SOURCE DOCUMENT →
++++++++++++++++++++

- Episode no.: Season 5 Episode 18
- Directed by: Joseph M. Newman
- Written by: Earl Hamner, Jr.
- Production code: 2628
- Original air date: January 31, 1964

Guest appearances
- Lee Kinsolving as Scott; Michael Forest as Steve; Tom Gilleran as Fred; Michael Conrad as Police Officer/Alien; Shelley Fabares as Ellen Tillman; Denver Pyle as Stuart Tillman; Irene Hervey as Martha Tillman;

Episode chronology
| ← Previous "Number 12 Looks Just Like You" | Next → "Night Call" |
- The Twilight Zone (1959 TV series) (season 5)

= Black Leather Jackets =

"Black Leather Jackets" is episode 138 of the American television anthology series The Twilight Zone. In this episode, three aliens disguised as young men in leather jackets encounter a kink in their plan to exterminate humankind when one of them falls in love with a human girl.

==Opening narration==

Three strangers arrive in a small town; three men in black leather jackets in an empty, rented house. We'll call them Steve, and Scott, and Fred, but their names are not important; their mission is, as three men on motorcycles lead us into the Twilight Zone.

==Plot==

Alien symbol from The Twilight Zone episode "Black Leather Jackets".

Three beings, disguised as human males wearing leather jackets, are part of an advanced alien invasion force, sent to Earth to infect city water reservoirs with bacteria that will kill all humans and domestic animals. Their own race needs room to expand. The pretext given for the extermination is that humans are violent and hateful and therefore deserve to be destroyed. Calling themselves "Scott", "Steve" and "Fred", they rent a house in a suburban American town where they can keep in contact with their planet's leader while setting the plan in motion.

++++++++++++++++++++

DATA SEGMENT →

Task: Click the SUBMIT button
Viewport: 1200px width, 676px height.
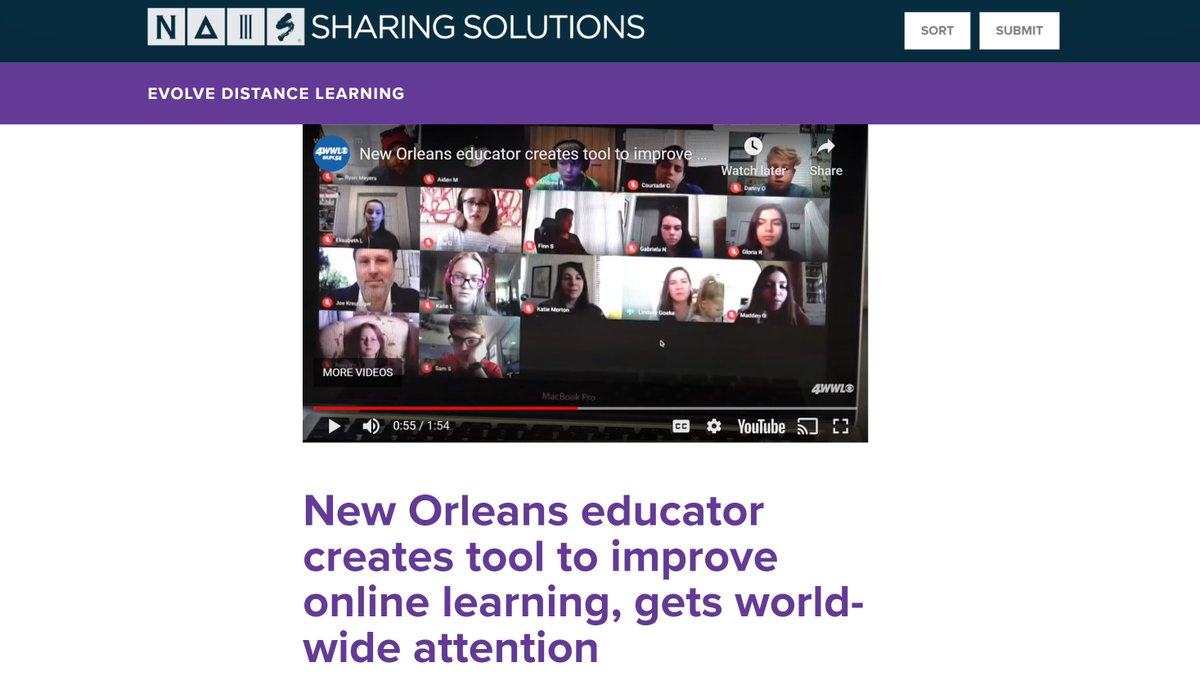Action: click(1019, 30)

++++++++++++++++++++

WORK INSTRUCTION 1 → From the episode article, print everything from "Episode chronology" down to "into the Twilight Zone.".
WORK INSTRUCTION 2 →
Answer these from the episode article:
(a) Who directed the episode?
(b) Which episode number of the series is it?
(c) What are the three beings sent to Earth to infect?
WORK INSTRUCTION 3 → Please list every actor named under the guest appearances in the episode article.

WRITTEN ANSWER 1 →
Episode chronology
| ← Previous "Number 12 Looks Just Like You" | Next → "Night Call" |
- The Twilight Zone (1959 TV series) (season 5)

= Black Leather Jackets =

"Black Leather Jackets" is episode 138 of the American television anthology series The Twilight Zone. In this episode, three aliens disguised as young men in leather jackets encounter a kink in their plan to exterminate humankind when one of them falls in love with a human girl.

==Opening narration==

Three strangers arrive in a small town; three men in black leather jackets in an empty, rented house. We'll call them Steve, and Scott, and Fred, but their names are not important; their mission is, as three men on motorcycles lead us into the Twilight Zone.

WRITTEN ANSWER 2 →
(a) Joseph M. Newman
(b) Episode 138
(c) City water reservoirs, with bacteria that will kill all humans and domestic animals

WRITTEN ANSWER 3 →
Lee Kinsolving
Michael Forest
Tom Gilleran
Michael Conrad
Shelley Fabares
Denver Pyle
Irene Hervey